I have a folder with a mixture of files types (.bam, .bam.bai, and .log). I created a for loop to perform two commands on each of the .bam files. My current code direct the output of each command into a separate csv files, because I could not figure out how to direct the outputs to separate columns.
TYIA!
Question 1
I want to export the output from the commands into the same csv. How can I alter my code so that the output from my first command is saved as the first column of a csv, and the output from my second command is saved as the second column of the same csv.
Question 2
What is the name of the syntax used to select files in a for loop?
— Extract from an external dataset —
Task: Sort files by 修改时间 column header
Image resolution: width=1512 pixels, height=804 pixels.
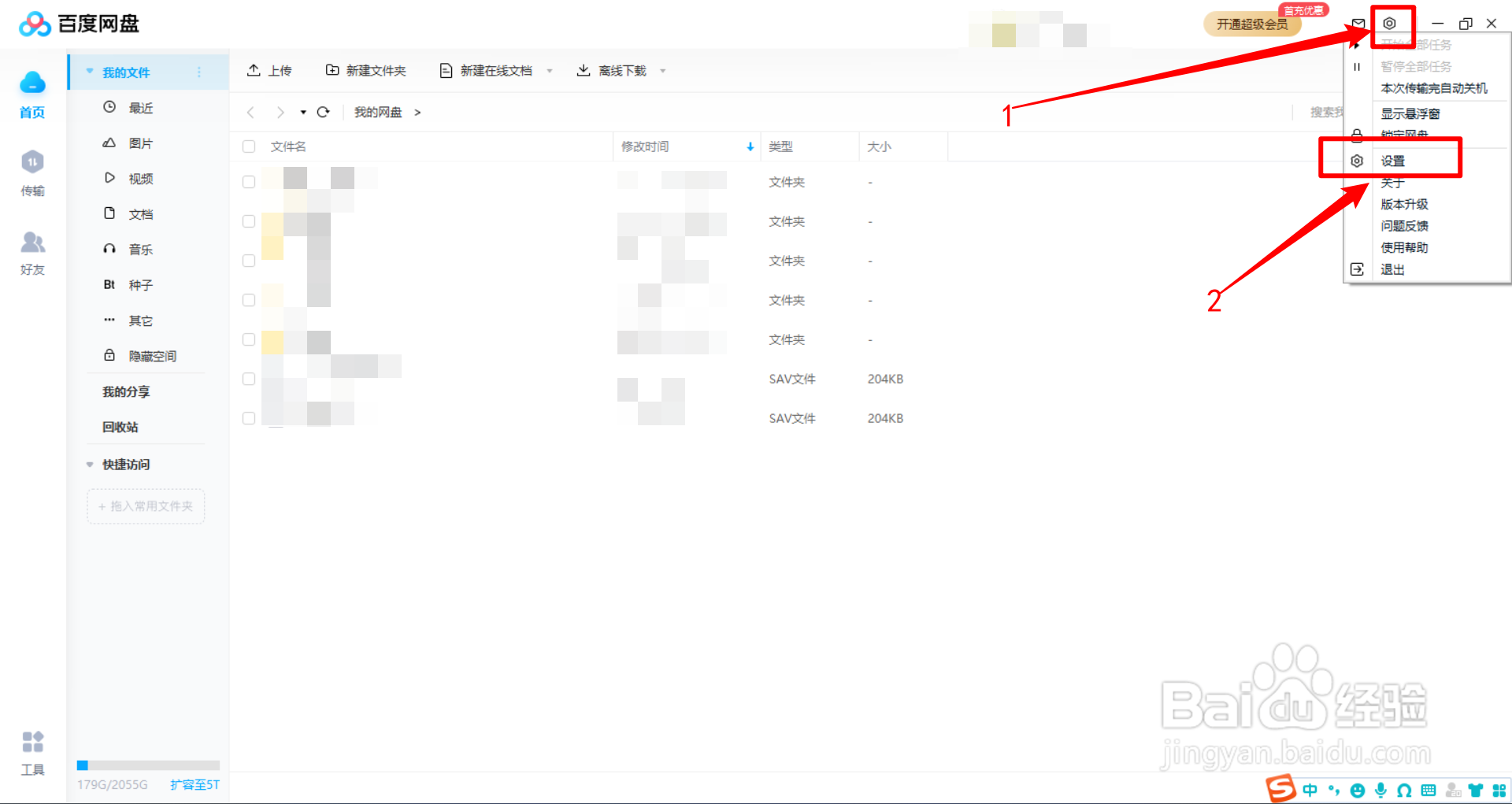Action: pyautogui.click(x=644, y=146)
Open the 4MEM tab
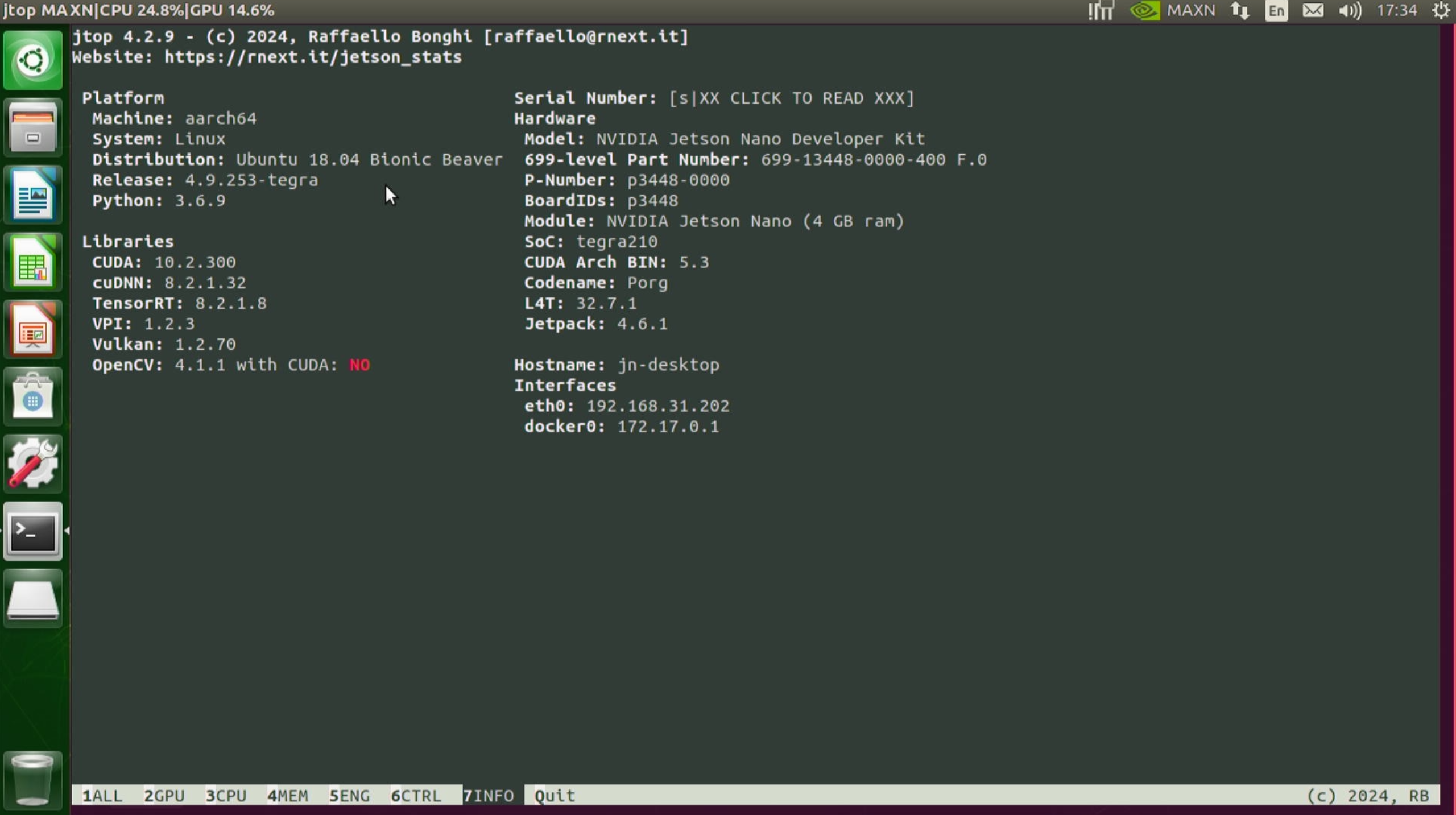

For instance, the * in *.bam represents a wildcard. Is this regex? I had a tough time trying to alter this so that only *.bam files were selected for the for loop (and .bam.bai were excluded). I ended up with *[.bam] by guessing and empirically testing my outputs. Are there any websites that do a good job of explaining this syntax and provide lots of examples (coder level: newbie)
Current Code
> ~/Desktop/Sample_Names.csv
> ~/Desktop/Read_Counts.csv
echo "Sample" | cat - > ~/Desktop/Sample_Names.csv
echo "Total_Reads" | cat - > ~/Desktop/Read_Counts.csv
for file in *[.bam]
do
samtools view -c $file >> ~/Desktop/Read_Counts.csv
gawk -v RS="^$" '{print FILENAME}' $file >> ~/Desktop/Sample_Names.csv
done
Current Outputs (truncated)
>Sample_Names.csv
| Sample |
|--------------|
| B40-JV01.bam |
| B40-JV02.bam |
| B40-JV03.bam |
>Read_Counts.csv
| Total_Reads |
|-------------|
| 3835555 |
| 4110463 |
| 144558 |
Desired Output
>Combined_Outputs.csv
| Sample | Total_Reads |
|--------------|-------------|
| B40-JV01.bam | 3835555 |
| B40-JV02.bam | 4110463 |
| B40-JV03.bam | 144558 |
CodePudding user response:
Something like
echo "Sample,Total_Reads" > Combined_Outputs.csv
for file in *.bam; do
printf "%s,%s\n" "$file" "$(samtools view -c "$file")"
done >> Combined_Outputs.csv
Print one line for each file, and move the output redirection outside of the loop for efficiency.